Rock music is not generally known for having much to say, at least little in the way of the poignant and the profound. It is also often not the most adventurous region of the musical spectrum, sonically speaking, the genre having found a pretty solid form and footing decades ago. But there are still bands willing to push the genres, and therefore their own boundaries, happy to draw on all manner of other sounds and scenes and styles, and then use that sonic vehicle to make music that gives us cause to think. The Flavor That Kills is just such a band, and Thunderbird Lodge is their latest album.
The concept album might be a bit looked down on in the modern age, but Thunderbird Lodge is just that. Not only that, but also a continuation of the stories and ideas that ran through their debut album Book of Secrits (and yes, spellchecker, it is meant to be spelled that way.) But if such a term conjures images of keyboard players dressed as Wizards and thoughts of drum solos that seem to take months to resolve, here, nothing could be further from the truth.
And if rock and roll might be the launch point for Thunderbird Lodge, you very quickly realize that this is a band happy to wander the musical landscape and plunder it for all manner of sonic shiny things that catch their eye. (Or should that be ear?) If “Skinwalkers,” which kicks things off, errs on the side of Zappa-esque psychedelic groove rock, “Swimming in a Paradox” is positively funky… the sound of Parliament Funkadelic playing to a more rock and roll audience, perhaps.
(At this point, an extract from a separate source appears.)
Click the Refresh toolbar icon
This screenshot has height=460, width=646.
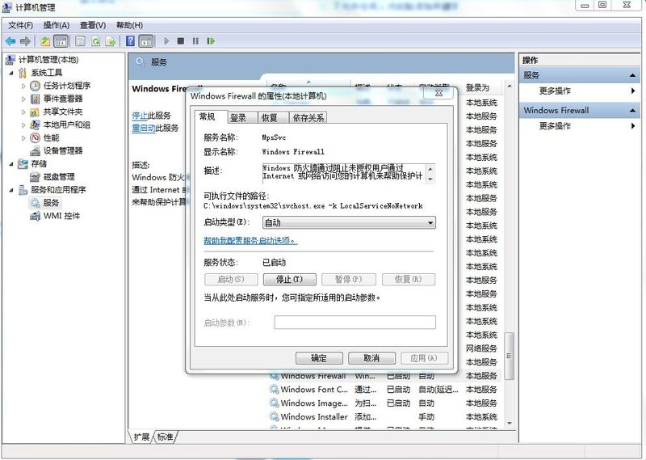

“Spin,” a recent single, seems to run on an ominous sense of brooding dread; heavy basslines and chugging rhythm guitars can do that, but even these straightforward deliveries are warped into more adventurous, killer sonic flavors. And then there is “Mirror”, sitting somewhere between ritual chant, spoken word, drifting yet heavy ambiance (a clever contradiction), arabesque guitar lines, and anthemic highs. If H. P. Lovecraft were alive today and had pursued a career in rock and roll rather than picking up the pen, such a song might be the result.
Between all of this, we find soul moves and pop accessibility, indie cool and out there ornateness, and all the rest…
But more than just adventurous music, this is music with a message, well, many messages, but they are hidden under, and in and below and beyond a futuristic tale. But sci-fi has always been the perfect way to show us the failings of our own world and suggest where we might be heading.
Without giving the game away, we follow a cyborg through other dimensions, ones where skinwalkers and aliens, monsters and metaphors, and AI run rampant. And as we do, the lyrics explore ideas of manipulation by higher forces, the cyclical nature of civilization, long-lost cultural memories, secret histories, chaos, and control. Heavy stuff, perhaps, but put to the grooviest of music.
If you think that rock music has become stale, The Flavor That Kills is for you. If modern music seems to have little to say beyond shallow romance and forgettable sentiment, The Flavor That Kills is for you. If you want music that entertains and informs, makes you feel and yet also makes you think, is adventurous and genre-hopping, evokes debate and starts mosh pits, has more questions than answers, and makes you look at the world differently…well, you know.